A convention for flavor declaration


#1

Proposals for document type declarations haven’t gained traction in the past. The objections are that they add noise to documents or, worse, are rendered into views by existing markdown software.

As a work-around, markdown flavour is sometimes indicated by authors in their documents, typically by linking to the relevant specification. Experienced authors use link reference definitions.

For example, from the README.md of the Java reference implementation:

Java library for parsing and rendering [Markdown] text according to the
[CommonMark] specification (and some extensions).
...
[CommonMark]: http://commonmark.org/
[Markdown]: https://daringfireball.net/projects/markdown/

If a convention for indicating document flavor were to be established then parsers could use it to render documents according to the author’s intention, rather than relying on the consumer’s context.

I propose that a link reference definition with a “well known” name and URI be used to indicate markdown flavor.

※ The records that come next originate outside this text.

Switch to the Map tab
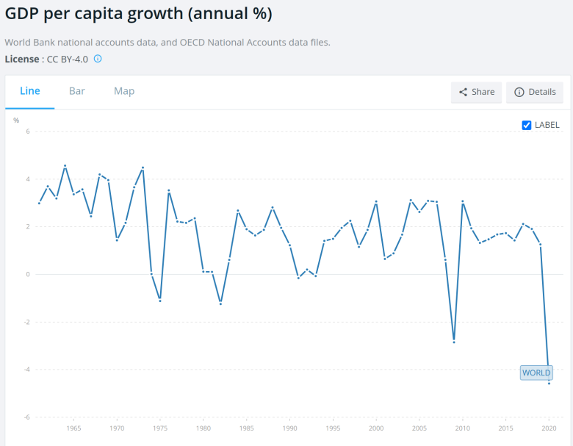Screen dimensions: 573x446 tap(124, 91)
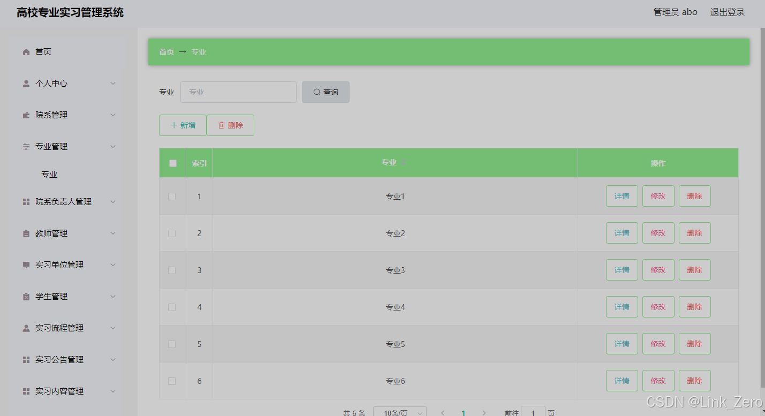
Task: Click the magnifier icon in the 查询 button
Action: 316,92
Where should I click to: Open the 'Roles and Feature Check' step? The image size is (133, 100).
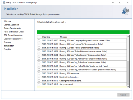[x=14, y=32]
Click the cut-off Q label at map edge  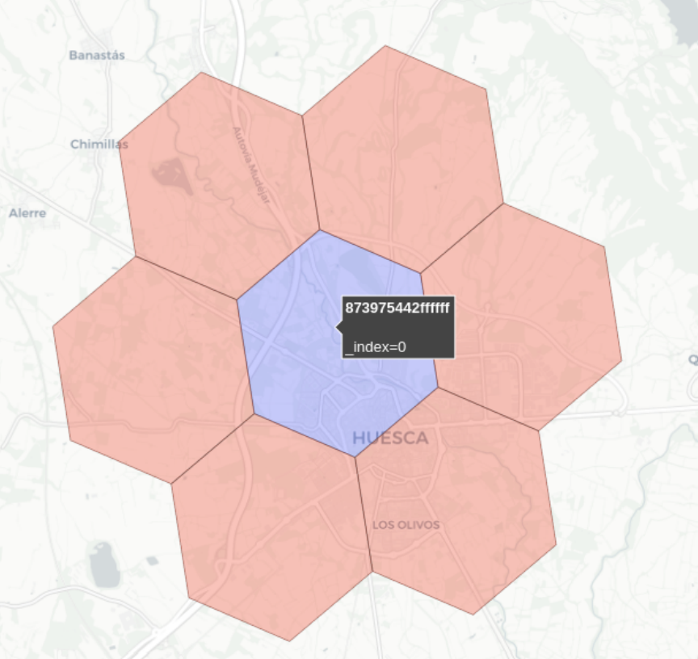[x=692, y=359]
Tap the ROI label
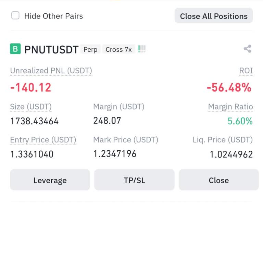 pyautogui.click(x=246, y=71)
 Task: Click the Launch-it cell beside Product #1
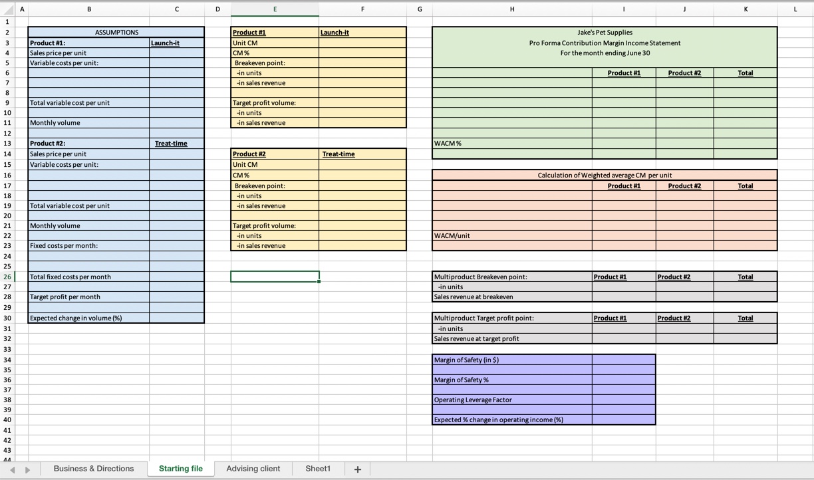176,42
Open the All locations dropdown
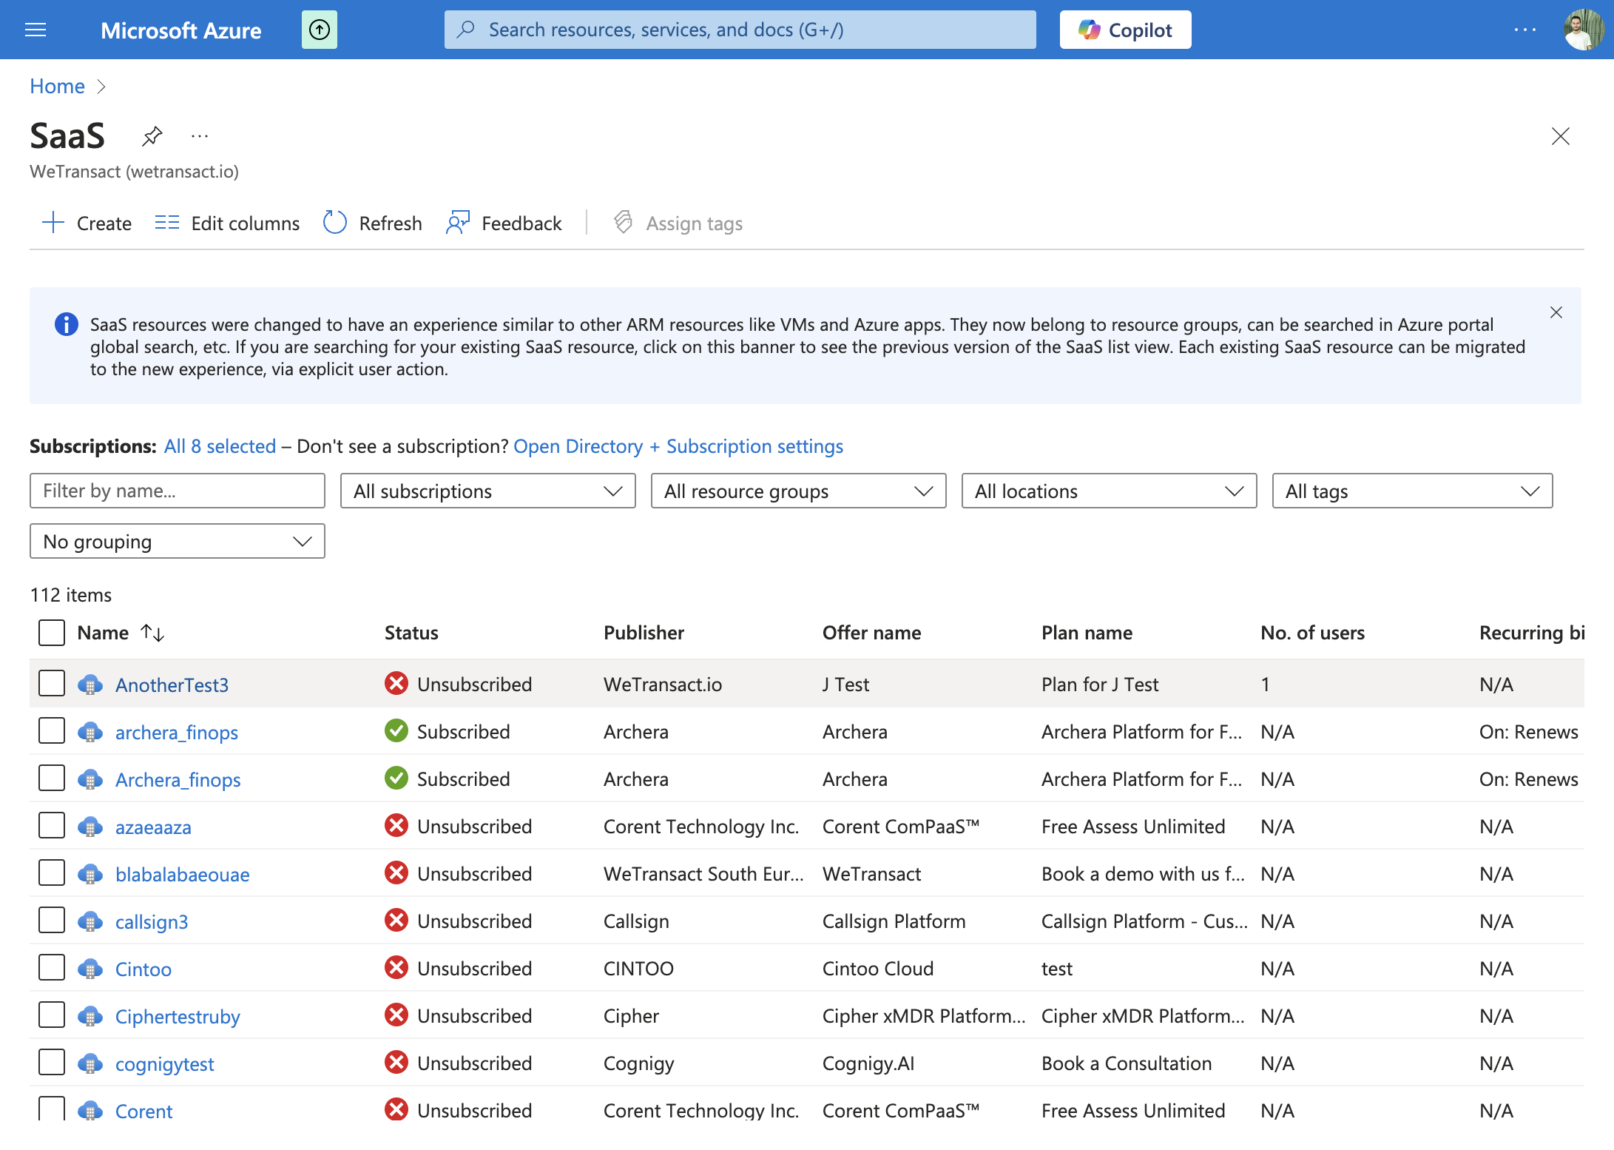This screenshot has height=1150, width=1614. coord(1110,491)

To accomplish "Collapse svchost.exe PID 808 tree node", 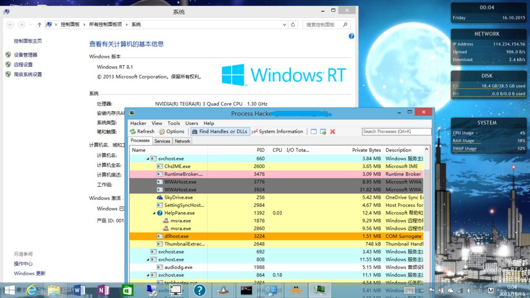I will tap(148, 260).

For example, given a document containing a link reference with the name markup associated with a link to the original Markdown spec, a parser should render the document according to John Gruber’s original spec:

Hi, I'm a document written in [Markdown][markup].
...
[markup]: https://daringfireball.net/projects/markdown/syntax

Dangling link references are not rendered, so it’s safe to indicate document flavour this way even if the reference is not used:

Hi, I'm written in GFM.
...
[markup]: https://help.github.com/categories/writing-on-github

All that’s needed to make this work is a central database of well known URIs that parsers can refer to. Luckily we already have one.


#2

We already have media types where available.

https://tools.ietf.org/html/rfc7763#section-6.1

https://tools.ietf.org/html/rfc7764#section-3


#3

As part of CommonMark I don’t think this is needed since CommonMark does not have flavours. Any extensions such as tables would be superset of CommonMark, rather than a flavour, and would still need to look readable with the extension rendering turned off.

As a convention for use in the wider Markdown community, perhaps this would be useful in some cases, but outside of the scope of CommonMark.